Behind the Headlines
Abortion in Modern Ireland
In Ireland abortion has been a criminal offence since the Offences against the Person Act 1861. In 1983 the Eight Amendment to the Constitution was adopted to give explicit constitutional recognition to the right to life of the unborn while also affirming the equal right to life of the mother. While further amendments to the Constitution in 1992 have seen thousands of women in Ireland travel to the UK each year to have access to abortion services, the position still remains that termination of pregnancy is only permitted in Ireland where there is a real and substantial risk to the mother's life.
In the wake of International Women’s Day and as debates around the Eighth Amendment continue, join our distinguished panel for a discussion of how this highly emotive and deeply personal, legal, moral and ethical issue finds its roots in historical and religious approaches to unborn life and women’s bodies in modern Ireland, the contemporary legal cases pertaining to abortion and the prevalence and impact of crisis pregnancies in Ireland.
- Dr Georgina Laragy (School of Histories and Humanities) will look at how the criminalisation of abortion has been shaped through various historical factors, including medicine, religion and class.
Dr Laragy is the Glasnevin Trust Assistant Professor in Public History and Cultural Heritage at Trinity College Dublin and an Irish historian focused largely on social history, in particular the history of suicide, death and poverty in nineteenth and twentieth century Ireland. She is also interested in the history of institutions, including workhouses, psychiatric hospitals, prisons and Magdalen asylums.
- Dr Catherine Conlon (School of Social Work and Social Policy) will look at the emergence of crisis pregnancy as a policy construct, focusing particularly on how women’s abortion narratives both gave shape to and have been shaped by this construct.

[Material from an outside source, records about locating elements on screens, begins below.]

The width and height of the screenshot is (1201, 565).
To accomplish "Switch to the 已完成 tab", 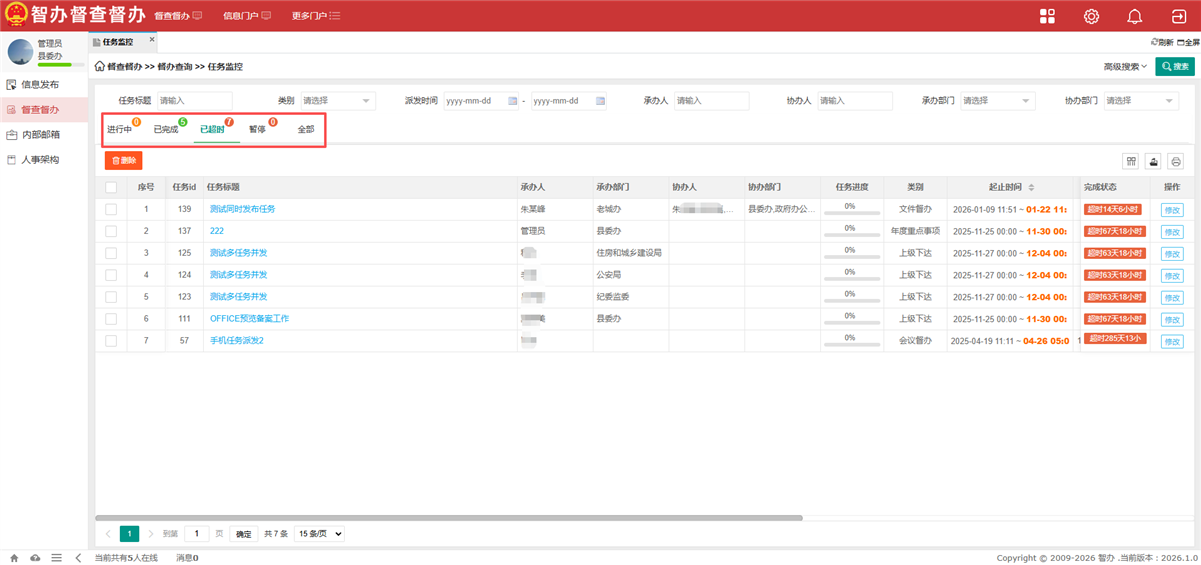I will tap(166, 130).
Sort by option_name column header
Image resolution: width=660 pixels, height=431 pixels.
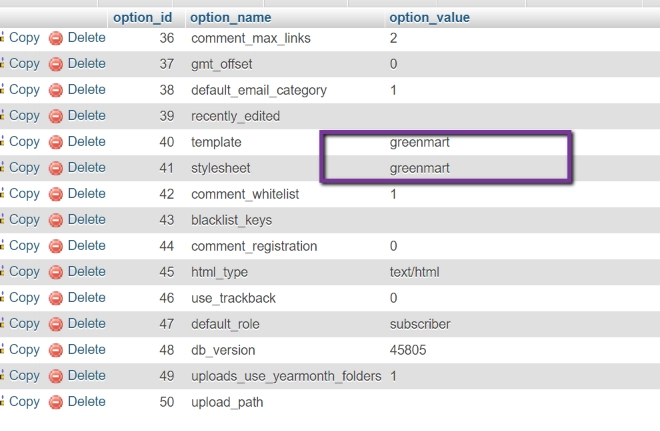click(231, 18)
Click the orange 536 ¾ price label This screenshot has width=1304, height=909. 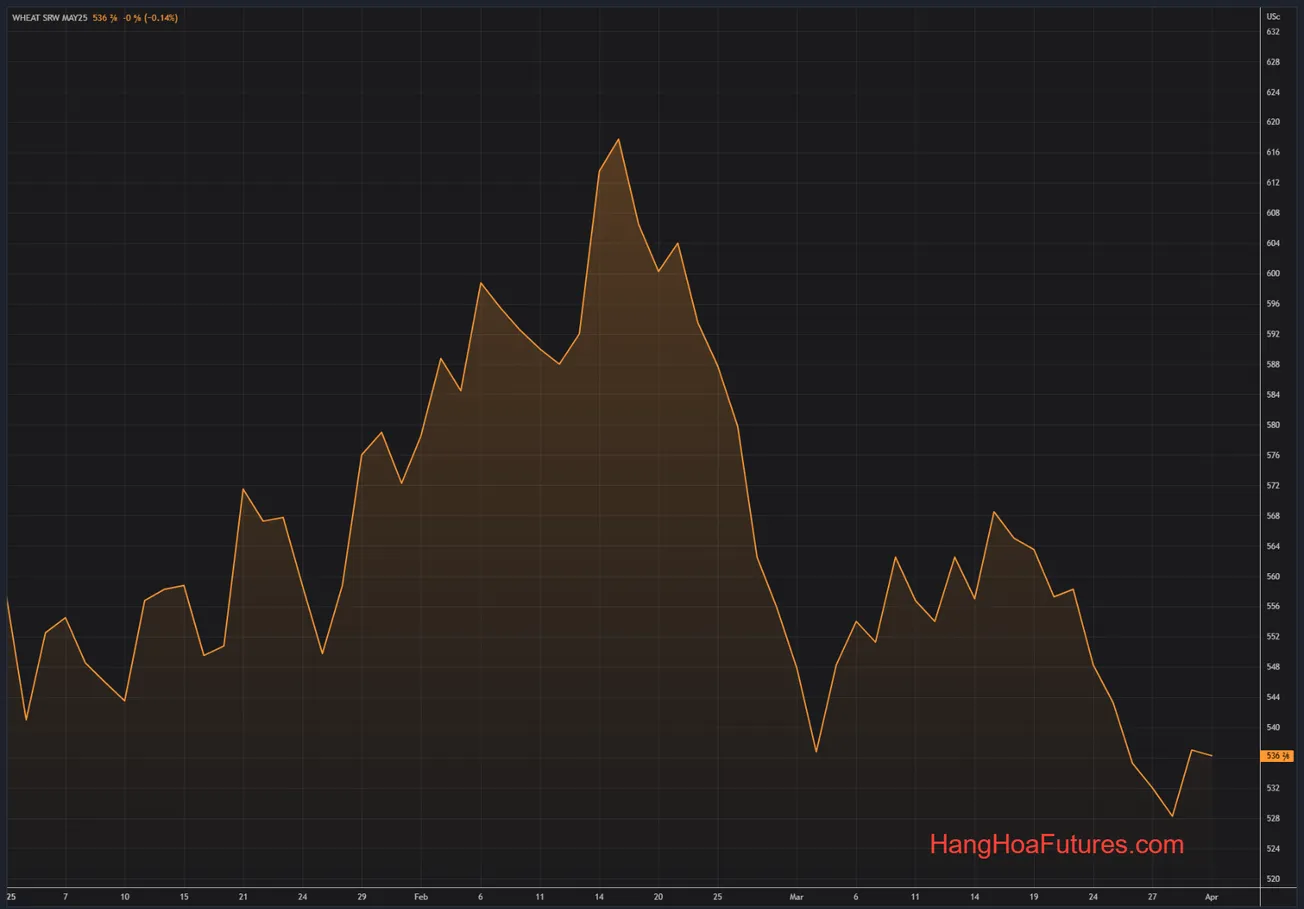(x=1277, y=757)
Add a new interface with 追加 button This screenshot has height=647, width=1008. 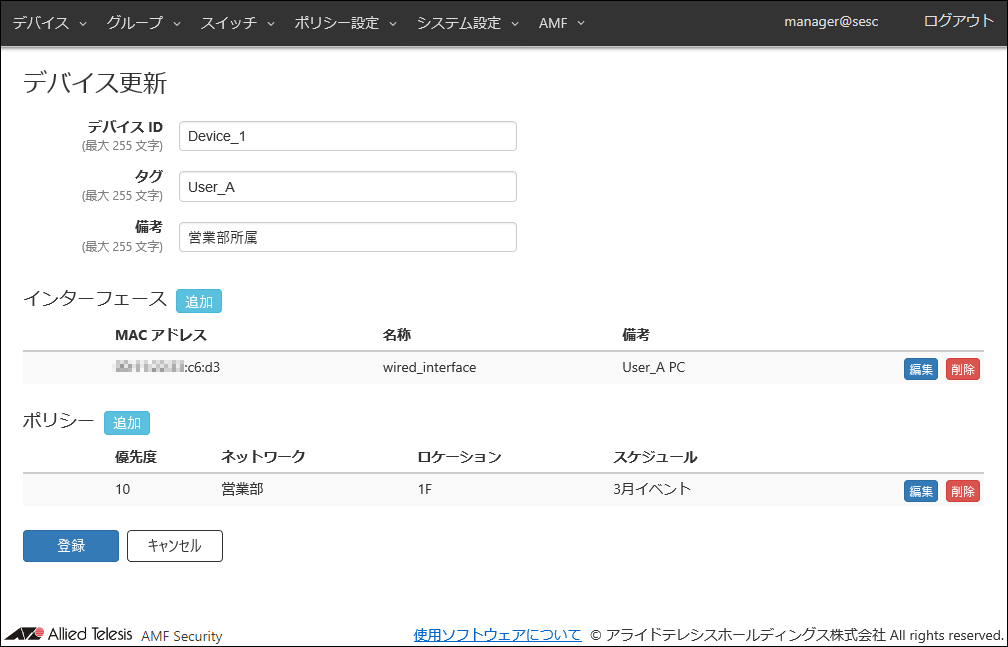point(198,301)
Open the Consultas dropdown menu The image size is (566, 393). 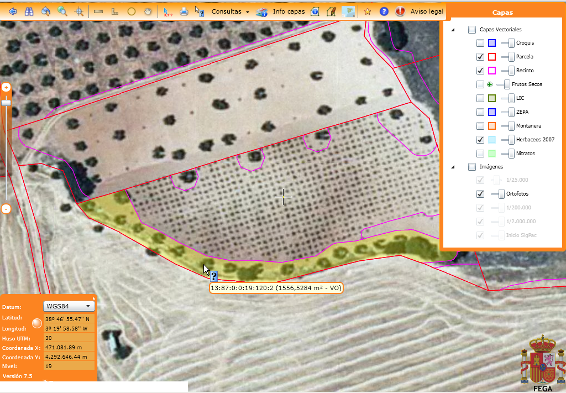pos(230,12)
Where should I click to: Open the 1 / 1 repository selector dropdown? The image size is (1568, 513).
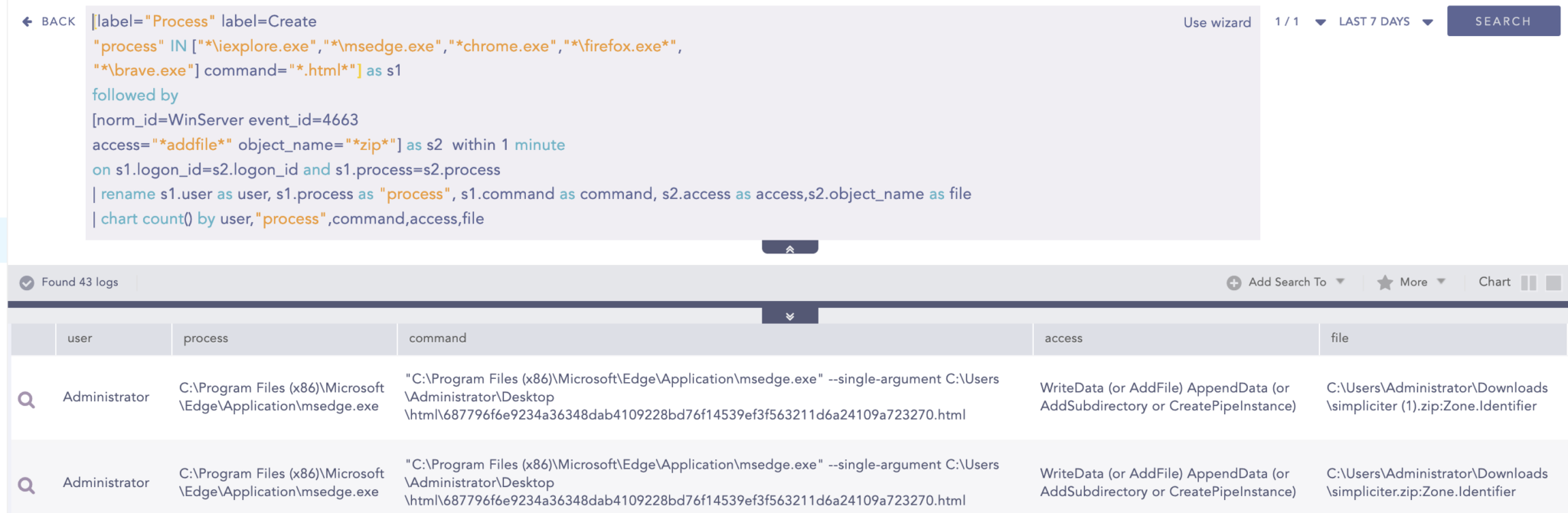(x=1320, y=22)
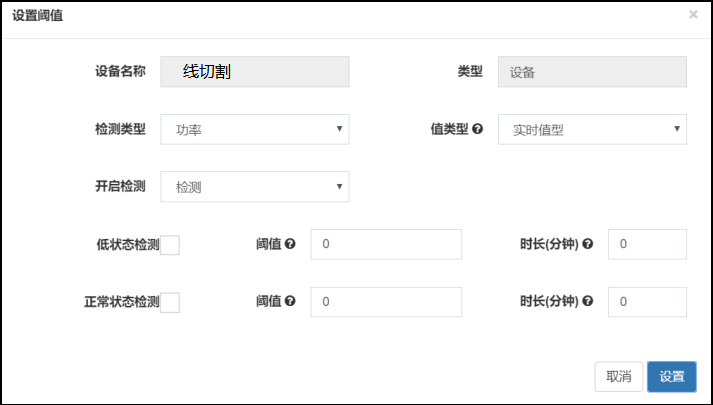Open the 值类型 dropdown showing 实时值型

click(592, 130)
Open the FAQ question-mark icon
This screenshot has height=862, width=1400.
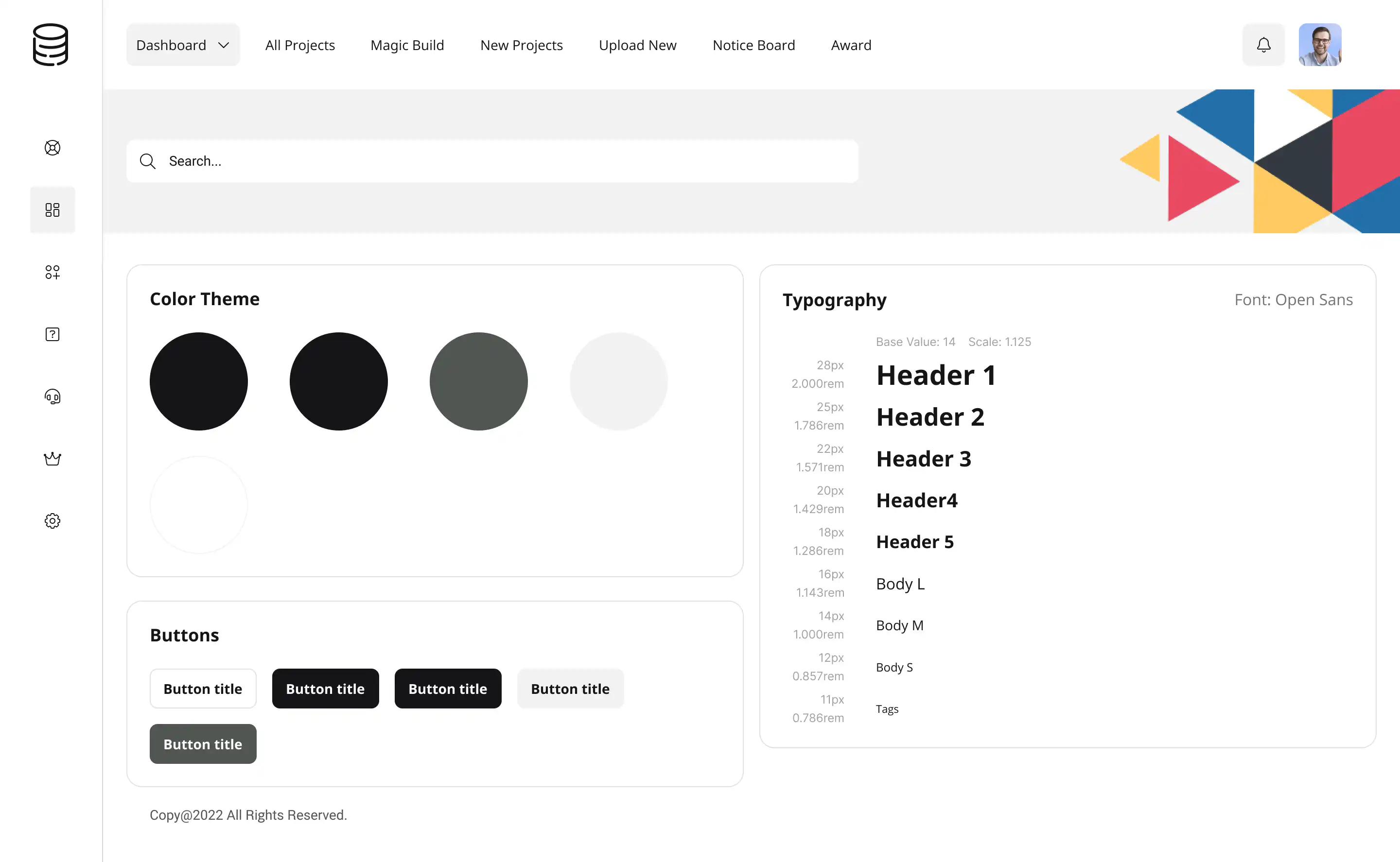(52, 334)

Dr Conlon is Assistant Professor in Social Policy at the School of Social Work and Social Policy, Trinity College Dublin. Her research interests are: gender, sexuality and reproductive health; intergenerational family relations; sexual socialization and; critical qualitative methodologies. She has a strong track record of applied policy research including for the HSE Crisis Pregnancy Programme/Crisis Pregnancy Agency, the Equality Authority and the Combat Poverty Agency. She co-authored, with Evelyn Mahon and Lucy Dillon Women and Crisis Pregnancy published by Government Publications in 1998.
- Professor Ivana Bacik (School of Law) will examine the 1983 Amendment and post 1983 cases and provide a snapshot of the current political and legal context.
Professor Bacik is the Reid Professor of Criminal Law, Criminology and Penology (1996) at Trinity College Dublin. She is a barrister, and teaches courses in Criminal law; Criminology; and Penology at Trinity. She is also a Senator for Dublin University. Her research interests include criminal law and criminology, constitutional law, feminist theories and law, human rights and equality issues in law.
- Professor William Binchy (School of Law) will seek to identify the values that underlie the Eighth Amendment and to assess how they compare with those underlying the case for repeal.
Professor Binchy is Adjunct Professor in Law at Trinity College Dublin and a practising Barrister. Previously, he was Regius Professor of Laws, an Irish Human Rights Commissioner, Visiting Fellow at Corpus Christi College, Cambridge and at the Institute of European and Comparative Law, Oxford, special legal adviser on family law reform to the Department of Justice and Research Counsellor to the Law Reform Commission.